Joanna sangat malu untuk menk secarangsung.
“Ellis, kenapa kamu tidak menunggu? Anda memiliki ketampanan, pekerjaan yang bagus, dan gaji
yang bagus. Menemukan mitra yang kompatibel akan menjadi sederhana seth Anda membeli
rumah di sini. ” Joanna menyarankan kepadanya.

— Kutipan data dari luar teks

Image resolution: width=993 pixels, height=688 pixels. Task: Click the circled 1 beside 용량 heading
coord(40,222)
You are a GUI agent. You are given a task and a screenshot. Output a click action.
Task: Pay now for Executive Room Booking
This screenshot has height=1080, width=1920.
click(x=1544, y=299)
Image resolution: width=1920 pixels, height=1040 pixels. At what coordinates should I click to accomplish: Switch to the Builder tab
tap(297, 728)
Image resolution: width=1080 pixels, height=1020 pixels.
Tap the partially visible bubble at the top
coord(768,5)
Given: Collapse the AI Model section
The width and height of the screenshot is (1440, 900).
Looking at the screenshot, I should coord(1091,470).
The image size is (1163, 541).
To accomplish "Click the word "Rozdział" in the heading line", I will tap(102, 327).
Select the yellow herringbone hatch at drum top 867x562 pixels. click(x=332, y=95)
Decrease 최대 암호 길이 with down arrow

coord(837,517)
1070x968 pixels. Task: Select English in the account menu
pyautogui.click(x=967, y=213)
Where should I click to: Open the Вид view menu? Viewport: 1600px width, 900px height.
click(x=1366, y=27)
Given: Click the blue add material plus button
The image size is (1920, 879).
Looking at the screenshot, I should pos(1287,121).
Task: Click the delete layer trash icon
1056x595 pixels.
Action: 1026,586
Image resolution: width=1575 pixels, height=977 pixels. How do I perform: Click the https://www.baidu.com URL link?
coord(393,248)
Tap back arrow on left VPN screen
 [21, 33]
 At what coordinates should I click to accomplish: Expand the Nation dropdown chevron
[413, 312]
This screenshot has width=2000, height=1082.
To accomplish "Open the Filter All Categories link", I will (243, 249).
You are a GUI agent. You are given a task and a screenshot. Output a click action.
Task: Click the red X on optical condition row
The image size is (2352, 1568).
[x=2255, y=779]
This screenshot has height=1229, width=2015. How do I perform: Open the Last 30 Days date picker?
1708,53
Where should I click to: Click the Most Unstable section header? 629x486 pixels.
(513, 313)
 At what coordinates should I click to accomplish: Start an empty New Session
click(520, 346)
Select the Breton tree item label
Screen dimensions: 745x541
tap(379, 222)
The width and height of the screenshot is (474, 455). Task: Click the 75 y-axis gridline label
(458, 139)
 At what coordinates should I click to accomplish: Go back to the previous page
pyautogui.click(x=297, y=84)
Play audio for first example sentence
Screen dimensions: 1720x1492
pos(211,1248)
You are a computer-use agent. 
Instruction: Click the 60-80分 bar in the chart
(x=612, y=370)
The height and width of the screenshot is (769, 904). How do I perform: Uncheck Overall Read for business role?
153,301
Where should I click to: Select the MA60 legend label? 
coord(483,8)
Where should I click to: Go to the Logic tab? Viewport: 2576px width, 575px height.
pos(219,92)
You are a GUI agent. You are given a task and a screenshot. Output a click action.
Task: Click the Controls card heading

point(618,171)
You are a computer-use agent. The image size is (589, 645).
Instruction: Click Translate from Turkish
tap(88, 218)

“Apakah Anda memandang rendah saya? Apakah karena kondisi saya tidak cukup baik untuk Anda? ”
Ellis sedikit terkejut.
"Tidak tidak. Situasi saya lebih rumit. Saya tidak tahu bagaimana cara memberi tahu Anda. Anda tidak
layak untuk saya. Anda sangat baik. Jangan merasa rendah diri. " Joanna menjskan dengan wajah
memerah.
“Situasi Anda sangat rumit?” Ellis tidak tahu apa arti hukuman ini, "Apa situasi Anda? Anda seharusnya
lulus dari universitas belumma ini, kan? ”
"Yah ... Ellis, kami adh sesama penduduk desa, jadi saya tidak akan menyembunyikannya dari
Anda, tapi saya harap Anda tidak memberi tahu orangin tentang hal itu." Joanna ingin menk Ellis
tanpa menyakitinya, jadi dia hanya bisa mengatakan sannya sendiri, "Ellis, saya th mhirkan
seorang anak."
Ellis: "..."
Melihat Ellis terpana, Joanna mengambil teko dan menuangkan Ellis segs air.
Ellis dengan cepat sadar.
Ellis: “Kamu tidak pernah menikah, kan?”
Joanna: "Tanpa."
"Oh, tidak apa -apa." Ellis mengh napas lega, "Kamu putus dengan pria itu?"
"Lupakan!" Joanna berkata, "Saya tidak berpikir untuk menikah untuk saat ini, saya hanya ingin
mkukan pekerjaan dengan baik dm bisnis toko makanan penutup."N?vel(D)rama.Org''s content.
"Saya mengerti. Anda terluka secara emosional, jadi Anda pasti tidak mempercayai priagi. " Ellis
memandangi wajah cantik Joanna, "Joanna, saya tidak telu keberatan masalu Anda."